Q: Stephen Hawking’s death in 2018 was on the anniversary of another very famous scientist’s birthday. Which scientist was it?

  1. Tycho Brahe
  2. Nikola Tesla
  3. Albert Einstein
  4. Richard Feynman

 

Answers

  1. A. Galileo Galilei. Hawking was born on 8 January 1942, which was 300 years to the day after the death of Galileo. Seife uses this as an example of Hawking crafting a public image of himself as the intellectual heir of great scientists.
  2. D. 8 years. Hawking mentions this in a memoir published in the Radio Times in 2013. He described his first school as a very progressive school where you were supposed to learn to read without realizing you were being taught. He said that he remembered complaining to his parents that he wasn’t learning anything. Hawking Hawking quotes his mother as saying “Stephen was a self-educator from the start, and if he didn’t want to learn things, it’s probably because he didn’t need to.”
  3. B. The boat club. Hawking was a cox in the boat club, but it sounds like he sometimes decided to have a bit of fun with the power this gave him. The boatman who was in charge of putting the crews together is quoted in the book saying “The question always with Stephen was should we make him coxswain of the first eight or the second eight. Some coxes can be very steady people, you see. He was an adventurous type. You never quite knew what he was going to do when he went out with a crew.”
  4. D. Hanging a message from a bridge. Hawking was caught suspending a plank from one of the bridges across the river as an undergraduate in Oxford. The plank had the message “vote liberal” painted on it, as he was politically quite left-leaning. In the book, it says that, when he was admitted to hospital at 21 when he started experiencing symptoms of his condition, he refused to let his parents pay for a private room for him, because of his socialist principles.
  5. B. Dangerous driving. Early on in his relationship with his first wife, Jane, the book says she “hung on for dear life” if they went somewhere by car, because he apparently “drove like a man with nothing to lose”. Although he lost the ability to drive himself, he continued to influence others’ driving. A former doctoral student of his, Marika Taylor, said that once she was driving around California with him, and he insisted that she do a U-turn in a place where it said “no U-turn”. The police pulled them over and Taylor said that when they saw who was in the car they said “Oh, hello, Dr Hawking! It’s you again.”
  6. A. Fred Hoyle. Hoyle was presenting a new idea to a meeting of the Royal Society for the first time, and Hawking stood up and pointed out a flaw in it.

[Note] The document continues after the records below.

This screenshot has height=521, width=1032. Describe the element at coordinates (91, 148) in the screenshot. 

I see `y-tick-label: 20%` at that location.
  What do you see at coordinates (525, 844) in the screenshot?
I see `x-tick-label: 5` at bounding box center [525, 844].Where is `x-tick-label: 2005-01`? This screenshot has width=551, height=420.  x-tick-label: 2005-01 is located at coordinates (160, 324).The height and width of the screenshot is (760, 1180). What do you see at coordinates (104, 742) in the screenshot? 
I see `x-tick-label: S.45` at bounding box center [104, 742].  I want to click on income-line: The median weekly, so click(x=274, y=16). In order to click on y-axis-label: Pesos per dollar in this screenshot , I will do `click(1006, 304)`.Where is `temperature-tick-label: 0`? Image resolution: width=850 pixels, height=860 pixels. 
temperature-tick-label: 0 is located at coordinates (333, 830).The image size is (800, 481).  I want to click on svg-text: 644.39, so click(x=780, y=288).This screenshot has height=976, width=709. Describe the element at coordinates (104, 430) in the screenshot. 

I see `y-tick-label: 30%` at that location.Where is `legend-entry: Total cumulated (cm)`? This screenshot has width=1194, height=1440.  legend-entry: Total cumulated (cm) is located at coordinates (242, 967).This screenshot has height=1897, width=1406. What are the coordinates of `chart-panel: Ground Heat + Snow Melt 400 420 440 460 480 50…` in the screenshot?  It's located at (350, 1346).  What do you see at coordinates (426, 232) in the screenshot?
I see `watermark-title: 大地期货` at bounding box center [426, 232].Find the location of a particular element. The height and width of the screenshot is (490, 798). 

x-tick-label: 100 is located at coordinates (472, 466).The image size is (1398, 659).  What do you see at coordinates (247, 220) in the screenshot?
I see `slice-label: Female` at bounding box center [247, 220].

Everyone was stunned, thinking Hawking had figured it out there and then. What they didn’t know was that Hawking shared an office with Jayant Narlikar, who had co-written the paper with Hoyle, so he had seen it in advance and had worked out the problem with it in his own time. Instead of telling Narlikar when he figured it out, it seems he saved it to give this dramatic performance. This story was also told in Flashes of Creation, another book we reviewed this year.
  7. C. Ran over his toes. A reporter asked Hawking about this alleged incident in 2000, and he is quoted as saying “That’s a malicious rumour. I’ll run over anyone who repeats it.” According to the book, he did also apparently crash into people who were walking in front of him too slowly and ram cars that were blocking ramps.
  8. C. Artificial intelligence. In 2014 Hawking told the BBC that “the development of full artificial intelligence could spell the end of the human race. It would take off on its own and redesign itself at an ever increasing rate. Humans who are limited by slow biological evolution couldn’t compete and would be superseded.” However, Seife uses this as an example of how he sometimes spoke to the media about topics that were outside his field of expertise.
  9. C. Albert Einstein. Hawking died on 14 March 2018, which was 139 years to the day after Einstein’s birthday. In the book, Seife says that Hawking would have found that hilarious.